I was challenged in reading your article, and its portrayal of how these large events mirror personal encounters, and give us insight and empathy into a situation we must watch in horror, and feel urged to speak out against. I’m currently writing a book, a near-future science fiction novel, that has a section dealing with many sensitive issues, one of them Nazi Germany’s ‘Aktion T4’ program that accounted for around 300,000 killings of people with physical and mental disabilities, and was a program connected with the more publicly known treatment of Jews and Gypsies during the 2nd World War. From my specialties in psychology and computer science, and with a daughter with Down syndrome, I am pushing to address the ethics of how we respond to those who are different to us, even to AI and the applications of that technology. Ethnic cleansing by a ‘race’ that regards itself as superior or specially privileged is not new, nor is over yet, nor is defence against it over yet. And in discussing this I find myself turning to the very controversial debate on the Middle East’s understanding of race, and rights, and values.
The conflict between Israel and the Palestinians, on both sides, is one of many, many examples of humanity being inhumane. The German dream of reclaiming the Prussian Empire differs only in recency to the aims of that minority of Jews that hold to the Zionist dream. Arguably, Brexit was the product of predominantly older people imagining reclaiming the glory of the British Empire, that same empire that partitioned India and invented concentration camps. And as Britain defended itself by bombing Dresden’s largely civilian population in revenge for similar acts by Germany to send a message, we see again and again throughout history escalations in violent behaviour that is at heart simply and tragically the legitimisation of ethnic distinction and inhumanity.

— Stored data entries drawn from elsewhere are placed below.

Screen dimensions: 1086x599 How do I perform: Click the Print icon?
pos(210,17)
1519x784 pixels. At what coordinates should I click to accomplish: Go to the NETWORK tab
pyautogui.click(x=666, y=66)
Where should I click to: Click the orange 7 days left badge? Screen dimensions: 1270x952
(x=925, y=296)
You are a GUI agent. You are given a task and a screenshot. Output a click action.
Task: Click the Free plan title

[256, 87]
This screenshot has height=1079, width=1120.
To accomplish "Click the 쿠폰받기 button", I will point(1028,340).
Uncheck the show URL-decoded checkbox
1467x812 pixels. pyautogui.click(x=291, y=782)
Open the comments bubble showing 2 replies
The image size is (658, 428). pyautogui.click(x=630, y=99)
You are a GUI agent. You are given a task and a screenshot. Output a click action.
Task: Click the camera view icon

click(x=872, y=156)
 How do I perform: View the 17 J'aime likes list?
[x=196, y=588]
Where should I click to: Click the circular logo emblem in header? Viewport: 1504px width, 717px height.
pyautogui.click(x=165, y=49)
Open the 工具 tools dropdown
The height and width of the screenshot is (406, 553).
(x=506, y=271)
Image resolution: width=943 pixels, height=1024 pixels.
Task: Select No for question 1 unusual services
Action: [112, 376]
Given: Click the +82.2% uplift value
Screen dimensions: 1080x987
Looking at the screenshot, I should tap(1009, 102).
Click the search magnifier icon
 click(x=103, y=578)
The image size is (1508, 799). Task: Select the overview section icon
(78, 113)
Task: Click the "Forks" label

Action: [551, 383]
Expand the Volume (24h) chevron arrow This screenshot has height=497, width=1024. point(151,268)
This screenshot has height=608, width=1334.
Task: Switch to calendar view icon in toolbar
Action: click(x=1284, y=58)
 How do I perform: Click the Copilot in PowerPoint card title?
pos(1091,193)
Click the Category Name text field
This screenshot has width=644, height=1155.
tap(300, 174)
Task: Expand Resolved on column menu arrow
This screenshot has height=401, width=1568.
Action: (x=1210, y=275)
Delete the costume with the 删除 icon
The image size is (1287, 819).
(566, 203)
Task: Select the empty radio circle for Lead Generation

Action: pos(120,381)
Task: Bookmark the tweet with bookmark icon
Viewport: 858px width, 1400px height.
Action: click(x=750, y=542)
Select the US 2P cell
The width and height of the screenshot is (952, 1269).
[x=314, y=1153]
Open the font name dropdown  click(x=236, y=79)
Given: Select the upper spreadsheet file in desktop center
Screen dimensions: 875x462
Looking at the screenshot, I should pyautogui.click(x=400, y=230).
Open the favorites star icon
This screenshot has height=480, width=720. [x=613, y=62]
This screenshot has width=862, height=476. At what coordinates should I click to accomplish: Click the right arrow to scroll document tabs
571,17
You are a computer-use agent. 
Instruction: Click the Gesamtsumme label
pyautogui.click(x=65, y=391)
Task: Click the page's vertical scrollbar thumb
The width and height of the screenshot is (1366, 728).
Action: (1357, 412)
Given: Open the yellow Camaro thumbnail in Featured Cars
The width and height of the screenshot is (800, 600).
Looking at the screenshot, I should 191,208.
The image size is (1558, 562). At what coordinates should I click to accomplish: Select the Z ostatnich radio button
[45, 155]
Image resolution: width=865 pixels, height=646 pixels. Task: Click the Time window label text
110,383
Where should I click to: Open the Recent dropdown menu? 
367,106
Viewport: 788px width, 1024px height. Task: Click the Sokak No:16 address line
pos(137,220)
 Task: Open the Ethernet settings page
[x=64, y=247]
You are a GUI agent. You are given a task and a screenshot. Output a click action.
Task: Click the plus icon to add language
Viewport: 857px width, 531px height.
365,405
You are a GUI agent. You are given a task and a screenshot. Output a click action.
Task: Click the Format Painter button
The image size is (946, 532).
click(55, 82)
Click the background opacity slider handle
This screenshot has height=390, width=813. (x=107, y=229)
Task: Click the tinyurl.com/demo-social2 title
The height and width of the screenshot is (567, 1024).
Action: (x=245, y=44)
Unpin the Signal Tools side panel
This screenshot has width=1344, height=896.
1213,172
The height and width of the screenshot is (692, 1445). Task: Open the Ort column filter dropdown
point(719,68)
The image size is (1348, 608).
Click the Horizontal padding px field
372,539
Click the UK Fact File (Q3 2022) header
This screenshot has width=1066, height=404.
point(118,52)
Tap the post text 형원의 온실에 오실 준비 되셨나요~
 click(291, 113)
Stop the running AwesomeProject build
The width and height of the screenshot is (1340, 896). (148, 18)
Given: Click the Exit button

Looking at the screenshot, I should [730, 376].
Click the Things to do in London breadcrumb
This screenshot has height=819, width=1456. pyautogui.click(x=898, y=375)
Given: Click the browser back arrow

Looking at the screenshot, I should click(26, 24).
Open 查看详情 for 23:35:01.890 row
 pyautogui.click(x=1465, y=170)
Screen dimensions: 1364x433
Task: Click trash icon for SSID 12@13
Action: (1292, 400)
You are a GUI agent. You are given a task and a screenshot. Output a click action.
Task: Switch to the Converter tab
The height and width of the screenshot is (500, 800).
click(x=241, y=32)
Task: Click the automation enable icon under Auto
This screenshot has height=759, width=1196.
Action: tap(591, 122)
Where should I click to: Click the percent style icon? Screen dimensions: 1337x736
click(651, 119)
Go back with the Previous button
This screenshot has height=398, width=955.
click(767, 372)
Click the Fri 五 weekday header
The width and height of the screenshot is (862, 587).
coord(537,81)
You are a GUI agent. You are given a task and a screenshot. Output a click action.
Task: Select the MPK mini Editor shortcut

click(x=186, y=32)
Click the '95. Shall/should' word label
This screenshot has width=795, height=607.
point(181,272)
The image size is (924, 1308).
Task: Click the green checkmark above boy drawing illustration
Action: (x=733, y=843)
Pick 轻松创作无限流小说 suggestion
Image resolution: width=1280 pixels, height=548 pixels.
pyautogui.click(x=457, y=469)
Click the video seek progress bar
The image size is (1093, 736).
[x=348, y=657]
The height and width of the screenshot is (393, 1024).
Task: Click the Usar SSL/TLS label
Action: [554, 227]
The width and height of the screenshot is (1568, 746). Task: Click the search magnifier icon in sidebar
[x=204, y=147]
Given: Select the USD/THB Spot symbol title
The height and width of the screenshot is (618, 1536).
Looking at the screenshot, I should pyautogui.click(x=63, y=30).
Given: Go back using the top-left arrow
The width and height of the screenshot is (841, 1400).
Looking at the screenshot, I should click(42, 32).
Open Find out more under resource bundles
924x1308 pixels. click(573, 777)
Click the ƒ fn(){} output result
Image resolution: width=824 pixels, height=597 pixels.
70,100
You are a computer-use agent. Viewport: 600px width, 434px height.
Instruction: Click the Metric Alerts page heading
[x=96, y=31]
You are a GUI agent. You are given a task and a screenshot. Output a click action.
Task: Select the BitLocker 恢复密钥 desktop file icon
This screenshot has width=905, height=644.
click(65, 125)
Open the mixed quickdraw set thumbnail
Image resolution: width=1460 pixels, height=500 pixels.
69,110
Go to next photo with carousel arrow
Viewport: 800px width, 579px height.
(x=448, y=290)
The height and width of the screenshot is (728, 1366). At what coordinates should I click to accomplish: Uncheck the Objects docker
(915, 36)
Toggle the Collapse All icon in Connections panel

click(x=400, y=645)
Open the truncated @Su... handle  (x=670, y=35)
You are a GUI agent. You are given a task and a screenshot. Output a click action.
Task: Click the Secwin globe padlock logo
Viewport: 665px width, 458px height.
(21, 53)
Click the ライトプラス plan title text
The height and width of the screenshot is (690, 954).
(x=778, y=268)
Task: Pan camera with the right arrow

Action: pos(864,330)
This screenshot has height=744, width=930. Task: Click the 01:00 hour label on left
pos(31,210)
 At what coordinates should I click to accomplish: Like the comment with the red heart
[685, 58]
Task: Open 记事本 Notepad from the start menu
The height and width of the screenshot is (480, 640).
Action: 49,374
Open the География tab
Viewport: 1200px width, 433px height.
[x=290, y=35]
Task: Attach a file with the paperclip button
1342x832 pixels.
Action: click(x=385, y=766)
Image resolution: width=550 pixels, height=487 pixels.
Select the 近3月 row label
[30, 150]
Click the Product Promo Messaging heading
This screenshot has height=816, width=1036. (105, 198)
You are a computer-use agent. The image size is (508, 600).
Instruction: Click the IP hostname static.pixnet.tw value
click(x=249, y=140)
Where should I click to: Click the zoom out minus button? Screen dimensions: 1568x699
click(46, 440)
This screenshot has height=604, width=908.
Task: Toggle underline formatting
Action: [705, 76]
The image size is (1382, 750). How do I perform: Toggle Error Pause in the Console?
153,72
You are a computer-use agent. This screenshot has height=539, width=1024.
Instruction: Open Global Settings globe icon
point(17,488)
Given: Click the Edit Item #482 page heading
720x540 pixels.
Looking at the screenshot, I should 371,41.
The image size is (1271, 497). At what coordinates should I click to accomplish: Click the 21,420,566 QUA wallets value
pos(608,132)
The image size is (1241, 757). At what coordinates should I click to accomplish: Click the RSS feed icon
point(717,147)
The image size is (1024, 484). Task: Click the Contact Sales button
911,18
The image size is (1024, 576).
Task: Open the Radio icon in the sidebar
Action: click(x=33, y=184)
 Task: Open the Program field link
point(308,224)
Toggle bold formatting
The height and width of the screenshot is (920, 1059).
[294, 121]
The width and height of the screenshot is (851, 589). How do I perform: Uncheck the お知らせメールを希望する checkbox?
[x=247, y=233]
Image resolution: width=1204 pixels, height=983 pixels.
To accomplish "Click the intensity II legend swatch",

So the aims and purposes of art, not the ‘art as an investment’, or the ‘art as wallpaper’ purposes, but like the statement so clearly made Helen Garrett in her paintings, written about by you so well recently, that humanity must dig deeper into and behind the superficial and expose the spiritual (meaning perhaps, the collective of intentional love that nurtures life) so that we can become fully human. Religion has failed - possibly even exacerbated these conflicts. But art, in all its forms, is speaking nonverbally and verbally to the heart of all matters, to the actual heart of what makes us love and care.